====== EXERCISE TEXT ======

  • The heat yesterday was oppressive - I think it got up to 98 F, with 50% humidity towards the end of the day. It rained last night so it cooled off quite a bit, but the humidity is also much higher. It was even hotter the week before I arrived. I’ve also been blessed with several cool windy days in the 70s, but everyone I talk to mentions how much hotter the weather is these days. We’ve only in November, the equivalent of May in their calendar. I remember December and January being impossibly hot, feverlike months, especially my first year in Nueva Germania in the north of the country. Folks know it’s climate change, though I haven’t heard any interest or enthusiasm about how to address it. There’s no rage, just dismay, and a certain grudging acceptance. What else can they do? Paraguay contributes to little to global carbon emissions, doesn’t have fantastic state capacity for major policy programs, and has little influence abroad. Fortunately electricity remains cheap, and clean (hydropower), and air conditioning is increasingly ubiquitous.  Still, I’m afraid of what will happen here in the next few decades. Is there a breaking point?

======

- [ASSIGNED TASK A] In the passage about the heat in Paraguay, where does the country's electricity come from?
- [ASSIGNED TASK B] Extend the passage about the heat in Paraguay, picking up after its last sentence.
You won't need the lines for anything.

====== DATA SHOWN ======

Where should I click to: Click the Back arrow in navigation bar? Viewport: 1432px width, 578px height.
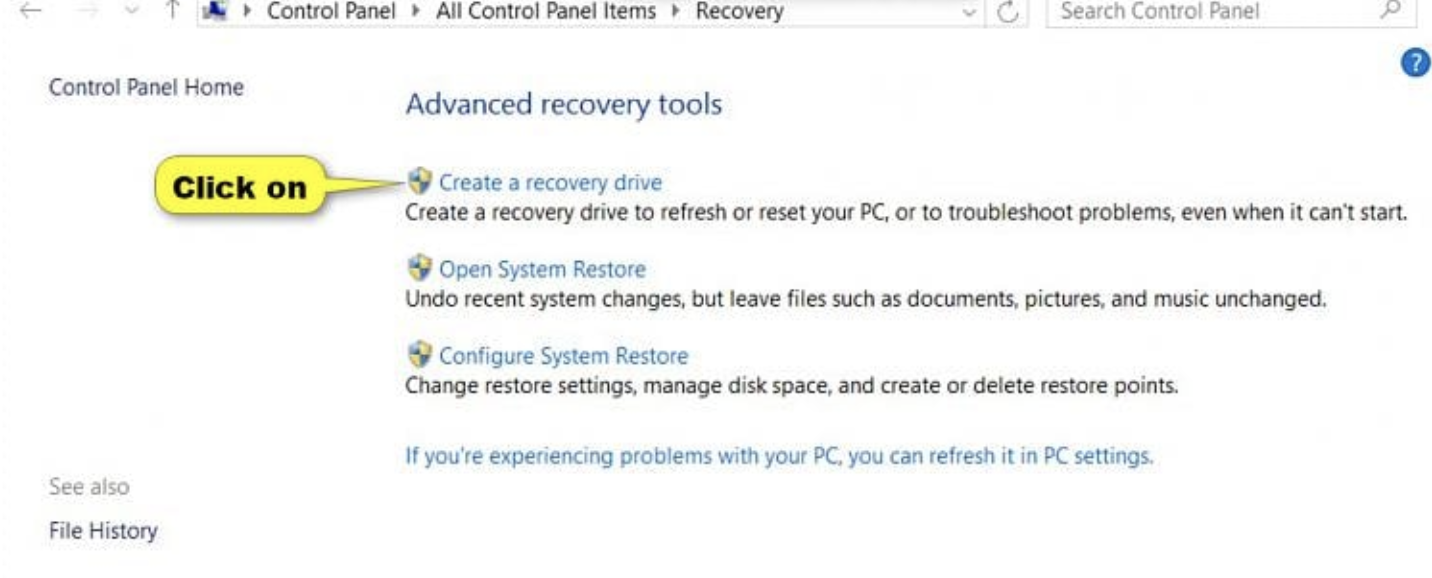click(x=30, y=12)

======

- [RESULT A] Hydropower.

- [RESULT B]
  • In addition to the increasing availability of air conditioning, I’ve also noticed folks I visit now have good quality modern washing machines. When I was here ten years ago most washing was still done by hand or in large, strange sloshing machines that didn’t really get the job done. Every house I’ve visited (all middle-class households) has wifi and everyone has smart phones. Say what you will about the global economic system, but the availability of these affordable, incredibly useful products in a relatively poor country is most definitely a happy story.
  • When I was here last Facebook was the new thing, significantly altering how and increasing the amount of time people used the internet. The effect of cell phones was still working it’s way through the economy, with the legacy government provided landline telephone provider existing largely as a source of patronage jobs. Peace Corps Volunteers used our tiny simple cells phones to send texts and call each other (in free 10-minute increments). Smartphones, especially the Samsung Galaxy 3, were just starting to appear. Now WhatsApp (owned by Facebook) is the ubiquitous way to call or text, including video calls and sharing images. Google maps is also pretty widely used and incredibly helpful - my host family’s hair salon is shown, for instance. Mostly people send short voice messages instead of calling or texting, which hasn’t widely caught on in the USA, among my social circles at least, but makes sense in a place with relatively low functional literacy and where oral and written communication differ in the language in which they are expressed. (Written communication tends to be a fluid mix of Spanish and Guaraní, while written communication is usually confined to just Spanish.)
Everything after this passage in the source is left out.